Columna; La crueldad como doctrina: cuando un Estado le habla así a un niño

Por Matías Leandro Rodríguez – Abogado

«Su discapacidad no es problema del Estado».

No es una frase menor. No es un exabrupto aislado. Es una afirmación que interpela profundamente el modo en que se concibe la función pública, los derechos y la convivencia democrática.

Esa fue la respuesta que Marlene Spesso y su hijo Ian Moche – un niño de 11 años con autismo, reconocido por su activismo y compromiso con la concientización – recibieron durante una reunión con el titular de la Agencia Nacional de Discapacidad (ANDIS), Diego Spagnuolo.

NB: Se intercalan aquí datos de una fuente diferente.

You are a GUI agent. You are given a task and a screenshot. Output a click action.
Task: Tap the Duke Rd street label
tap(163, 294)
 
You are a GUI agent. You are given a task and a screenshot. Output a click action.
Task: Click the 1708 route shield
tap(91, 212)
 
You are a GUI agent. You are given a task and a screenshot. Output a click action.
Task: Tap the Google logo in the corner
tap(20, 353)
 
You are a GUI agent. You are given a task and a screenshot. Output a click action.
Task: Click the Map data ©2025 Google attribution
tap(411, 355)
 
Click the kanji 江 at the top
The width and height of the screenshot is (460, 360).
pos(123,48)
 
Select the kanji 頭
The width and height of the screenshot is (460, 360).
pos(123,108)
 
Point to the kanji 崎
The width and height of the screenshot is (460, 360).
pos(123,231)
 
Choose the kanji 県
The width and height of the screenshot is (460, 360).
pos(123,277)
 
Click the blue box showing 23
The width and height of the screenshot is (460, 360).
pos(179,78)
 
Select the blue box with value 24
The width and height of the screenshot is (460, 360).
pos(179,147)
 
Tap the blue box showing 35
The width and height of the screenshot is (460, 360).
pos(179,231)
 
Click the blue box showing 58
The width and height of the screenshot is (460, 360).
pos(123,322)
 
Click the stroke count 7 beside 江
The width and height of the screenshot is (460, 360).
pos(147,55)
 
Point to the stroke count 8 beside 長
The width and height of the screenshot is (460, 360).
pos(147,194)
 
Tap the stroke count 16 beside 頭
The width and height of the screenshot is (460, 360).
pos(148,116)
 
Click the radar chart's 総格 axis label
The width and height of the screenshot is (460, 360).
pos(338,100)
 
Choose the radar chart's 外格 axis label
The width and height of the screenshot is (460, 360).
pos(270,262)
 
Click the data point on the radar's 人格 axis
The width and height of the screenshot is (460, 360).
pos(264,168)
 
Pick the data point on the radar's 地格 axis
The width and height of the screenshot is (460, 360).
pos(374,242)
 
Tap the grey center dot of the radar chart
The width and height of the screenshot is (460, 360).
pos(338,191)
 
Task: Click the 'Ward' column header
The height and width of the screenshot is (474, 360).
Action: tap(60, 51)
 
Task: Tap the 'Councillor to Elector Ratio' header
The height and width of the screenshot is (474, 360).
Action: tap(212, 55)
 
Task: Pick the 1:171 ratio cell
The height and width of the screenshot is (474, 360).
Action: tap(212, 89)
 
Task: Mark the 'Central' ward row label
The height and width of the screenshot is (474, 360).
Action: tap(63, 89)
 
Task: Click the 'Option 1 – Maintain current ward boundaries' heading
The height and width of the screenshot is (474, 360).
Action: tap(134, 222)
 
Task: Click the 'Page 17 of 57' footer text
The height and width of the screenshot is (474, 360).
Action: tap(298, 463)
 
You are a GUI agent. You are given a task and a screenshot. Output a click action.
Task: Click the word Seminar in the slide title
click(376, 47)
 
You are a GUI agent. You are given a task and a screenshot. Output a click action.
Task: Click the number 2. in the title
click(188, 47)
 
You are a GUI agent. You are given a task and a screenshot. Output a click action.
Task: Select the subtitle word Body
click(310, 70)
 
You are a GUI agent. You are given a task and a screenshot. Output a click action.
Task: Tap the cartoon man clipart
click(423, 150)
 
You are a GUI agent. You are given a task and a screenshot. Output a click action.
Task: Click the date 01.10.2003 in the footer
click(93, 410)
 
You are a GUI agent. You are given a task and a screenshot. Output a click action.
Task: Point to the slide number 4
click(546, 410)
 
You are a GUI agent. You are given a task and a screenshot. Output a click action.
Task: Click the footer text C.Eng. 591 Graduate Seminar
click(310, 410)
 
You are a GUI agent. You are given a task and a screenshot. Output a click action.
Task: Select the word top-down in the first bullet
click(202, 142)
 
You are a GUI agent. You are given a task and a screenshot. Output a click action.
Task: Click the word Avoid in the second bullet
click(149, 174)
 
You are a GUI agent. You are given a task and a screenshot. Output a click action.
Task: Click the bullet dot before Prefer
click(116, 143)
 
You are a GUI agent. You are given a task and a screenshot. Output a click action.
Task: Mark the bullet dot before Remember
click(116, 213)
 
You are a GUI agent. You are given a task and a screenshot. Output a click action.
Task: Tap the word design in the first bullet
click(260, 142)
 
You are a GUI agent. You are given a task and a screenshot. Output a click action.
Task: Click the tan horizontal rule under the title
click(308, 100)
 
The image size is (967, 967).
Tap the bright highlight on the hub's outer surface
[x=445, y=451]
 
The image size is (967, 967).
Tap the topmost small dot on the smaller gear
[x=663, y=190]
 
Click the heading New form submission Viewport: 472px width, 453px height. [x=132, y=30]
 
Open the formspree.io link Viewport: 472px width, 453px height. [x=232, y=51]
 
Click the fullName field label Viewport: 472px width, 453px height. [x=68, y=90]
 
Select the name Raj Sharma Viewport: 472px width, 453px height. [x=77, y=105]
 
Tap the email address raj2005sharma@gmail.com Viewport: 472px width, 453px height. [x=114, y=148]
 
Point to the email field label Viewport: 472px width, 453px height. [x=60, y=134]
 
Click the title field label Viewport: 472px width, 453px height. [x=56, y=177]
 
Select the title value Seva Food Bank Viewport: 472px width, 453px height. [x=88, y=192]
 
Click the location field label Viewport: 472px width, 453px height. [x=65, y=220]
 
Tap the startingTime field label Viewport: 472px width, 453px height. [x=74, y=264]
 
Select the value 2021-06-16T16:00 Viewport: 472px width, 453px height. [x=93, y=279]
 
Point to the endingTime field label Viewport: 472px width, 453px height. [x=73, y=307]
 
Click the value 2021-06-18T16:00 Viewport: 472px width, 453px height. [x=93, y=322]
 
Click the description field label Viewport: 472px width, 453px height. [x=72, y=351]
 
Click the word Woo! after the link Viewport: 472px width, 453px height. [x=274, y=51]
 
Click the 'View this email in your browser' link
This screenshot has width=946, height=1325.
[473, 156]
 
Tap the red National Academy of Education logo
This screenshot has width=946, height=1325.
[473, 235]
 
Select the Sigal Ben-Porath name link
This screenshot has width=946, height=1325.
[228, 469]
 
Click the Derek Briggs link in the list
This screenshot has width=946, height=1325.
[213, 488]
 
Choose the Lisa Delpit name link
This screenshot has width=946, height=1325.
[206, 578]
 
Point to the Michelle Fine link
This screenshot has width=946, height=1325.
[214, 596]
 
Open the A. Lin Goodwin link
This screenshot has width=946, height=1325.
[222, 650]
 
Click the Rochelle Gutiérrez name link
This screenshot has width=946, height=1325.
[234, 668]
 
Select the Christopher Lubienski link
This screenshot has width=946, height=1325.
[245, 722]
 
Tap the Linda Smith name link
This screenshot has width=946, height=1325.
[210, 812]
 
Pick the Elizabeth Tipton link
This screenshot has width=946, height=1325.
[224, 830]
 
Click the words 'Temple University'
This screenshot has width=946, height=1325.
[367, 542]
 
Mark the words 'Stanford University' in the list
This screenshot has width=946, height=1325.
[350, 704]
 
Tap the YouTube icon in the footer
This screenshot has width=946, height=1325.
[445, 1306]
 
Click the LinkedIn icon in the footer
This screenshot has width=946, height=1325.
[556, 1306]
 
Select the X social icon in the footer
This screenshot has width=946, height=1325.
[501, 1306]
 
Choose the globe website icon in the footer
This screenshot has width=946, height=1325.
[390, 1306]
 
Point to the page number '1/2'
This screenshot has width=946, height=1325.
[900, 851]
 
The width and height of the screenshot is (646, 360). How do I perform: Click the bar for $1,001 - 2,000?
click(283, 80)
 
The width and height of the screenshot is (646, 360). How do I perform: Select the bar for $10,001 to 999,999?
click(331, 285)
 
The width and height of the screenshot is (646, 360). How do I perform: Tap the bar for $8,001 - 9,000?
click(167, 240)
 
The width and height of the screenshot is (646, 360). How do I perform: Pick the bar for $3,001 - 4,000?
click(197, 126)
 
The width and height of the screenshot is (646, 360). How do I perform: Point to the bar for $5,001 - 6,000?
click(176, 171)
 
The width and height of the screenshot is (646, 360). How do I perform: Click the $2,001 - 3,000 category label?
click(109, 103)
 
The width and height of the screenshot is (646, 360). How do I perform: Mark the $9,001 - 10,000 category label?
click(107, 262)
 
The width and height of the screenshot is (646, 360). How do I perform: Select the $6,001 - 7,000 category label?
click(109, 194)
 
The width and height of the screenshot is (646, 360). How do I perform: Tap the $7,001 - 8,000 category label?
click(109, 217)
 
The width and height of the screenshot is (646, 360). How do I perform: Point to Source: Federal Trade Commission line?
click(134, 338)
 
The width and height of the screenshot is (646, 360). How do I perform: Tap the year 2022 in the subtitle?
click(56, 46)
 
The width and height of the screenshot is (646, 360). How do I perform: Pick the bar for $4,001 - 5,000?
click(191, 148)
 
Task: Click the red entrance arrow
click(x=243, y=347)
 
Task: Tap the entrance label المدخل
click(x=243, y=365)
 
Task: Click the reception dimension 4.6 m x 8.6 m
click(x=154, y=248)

Lo que allí ocurrió no puede analizarse sólo como un error individual o una mala elección de palabras. Es necesario entenderlo en un contexto más amplio, en el que ciertos discursos parecen habilitar la deshumanización de quienes viven con alguna discapacidad.

Cuando desde un organismo público se emite una respuesta de ese tenor, el mensaje excede lo personal y se convierte en una señal política e institucional. Marca una línea. Una que puede poner en riesgo los consensos construidos en materia de derechos y de políticas de inclusión.

En una sociedad democrática, la diferencia – sea física, cognitiva, sensorial o psicosocial – no debe ser vista como una carga, sino como parte constitutiva de la diversidad humana. El Estado, en tanto garante de derechos, tiene la responsabilidad de construir las condiciones para que todas las personas puedan vivir con dignidad, sin barreras ni discriminación.

Negar esta responsabilidad o relativizarla no sólo afecta a quienes viven con una discapacidad, sino que deteriora la base ética sobre la que se sostiene toda política pública orientada al bien común.

La frase en cuestión no puede analizarse desligada de otras medidas o discursos que, directa o indirectamente, han puesto en cuestión la legitimidad de las pensiones, los apoyos y los programas destinados a este colectivo.

En este marco, las palabras importan. Y mucho más cuando provienen de quienes ocupan cargos de responsabilidad institucional. No se trata de evitar polémicas ni de cuidar las formas por conveniencia. Se trata de ejercer el rol público con la conciencia de que cada palabra puede habilitar o clausurar derechos, abrir caminos o reforzar estigmas.

Ian no está solo. Su voz es la de muchos niños, niñas y adolescentes que enfrentan obstáculos cotidianos para ejercer sus derechos. Cuando se los desacredita o se los minimiza, se pierde una oportunidad valiosa de construir una sociedad más empática, más equitativa, más justa.

No se trata de privilegios. Se trata de derechos. De los mismos derechos que están consagrados en nuestra Constitución, en tratados internacionales, y en una larga historia de luchas colectivas. Derechos que el Estado tiene el deber de respetar, proteger y garantizar.

Por eso, lo sucedido no puede ni debe ser minimizado. No sólo por lo que representa en términos simbólicos, sino porque pone en tensión el modelo de sociedad que se desea construir. Una sociedad que aspire a ser verdaderamente inclusiva no puede permitirse normalizar la crueldad, ni volver tolerable el desprecio.

Porque si una frase así puede ser dirigida a un niño, sin consecuencias, entonces es necesario detenerse, revisar, y volver a empezar. No por corrección política, sino por responsabilidad ética.